The upgrading of water and wastewater infrastructure, plus new stormwater infrastructure and roads are key to unlocking new growth areas in Cambridge east. Image / Supplied
The upgrading of water and wastewater infrastructure, plus new stormwater infrastructure and roads are key to unlocking new growth areas in Cambridge east. Image / Supplied

A further tender for specialist stormwater thrusting work will go out before Christmas, with earthworks planned for the coming summer.

In the meantime, the final planning work continues for the new intersection on Cambridge Rd near Te Awa. The form of intersection is yet to be determined but a contract is likely to be let in early 2021, with work completed by the end of next year.

All up, the combined works will cost around $50m.

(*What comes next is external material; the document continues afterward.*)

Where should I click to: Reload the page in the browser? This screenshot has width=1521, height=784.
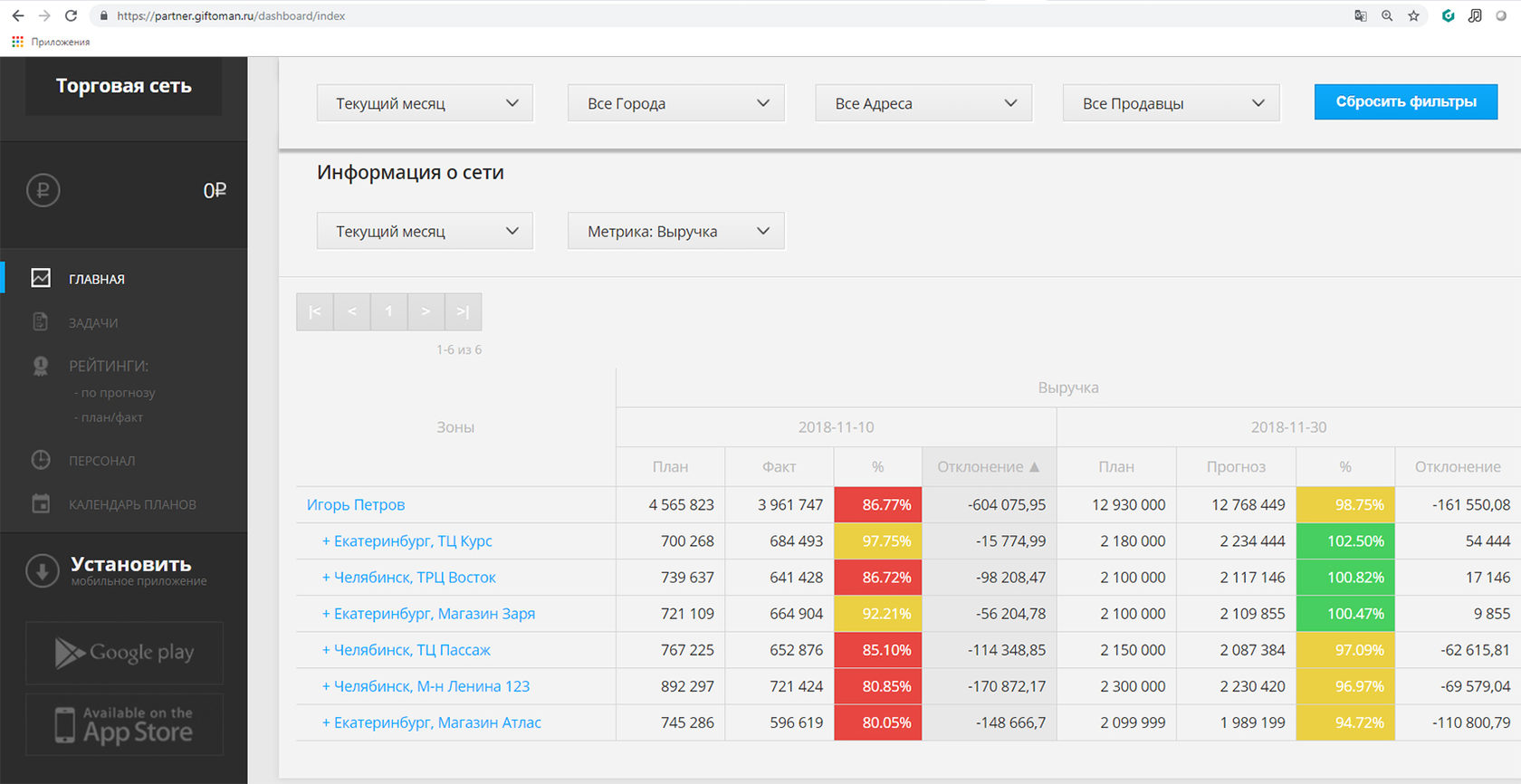pyautogui.click(x=71, y=15)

Local contractors will be encouraged to tender if they meet the required criteria.

Mylchreest said the infrastructure work would be welcomed by the wider region because it will provide job opportunities and security and would help rebuild confidence in the local economy.

"Cambridge is the highest-growth area in our district and while this work has been planned and budgeted for some time, it's always good to see physical work on the ground actually start. That's what makes it real for people," he said.

"People will be very pleased to see progress because it will provide confidence to the wider district that Waipā is continuing to move forward, despite the challenges posed by Covid-19."

Mylchreest said the council was working collaboratively with land developers around timing of the works and that some developers were already well advanced in terms of "getting work boots on the ground".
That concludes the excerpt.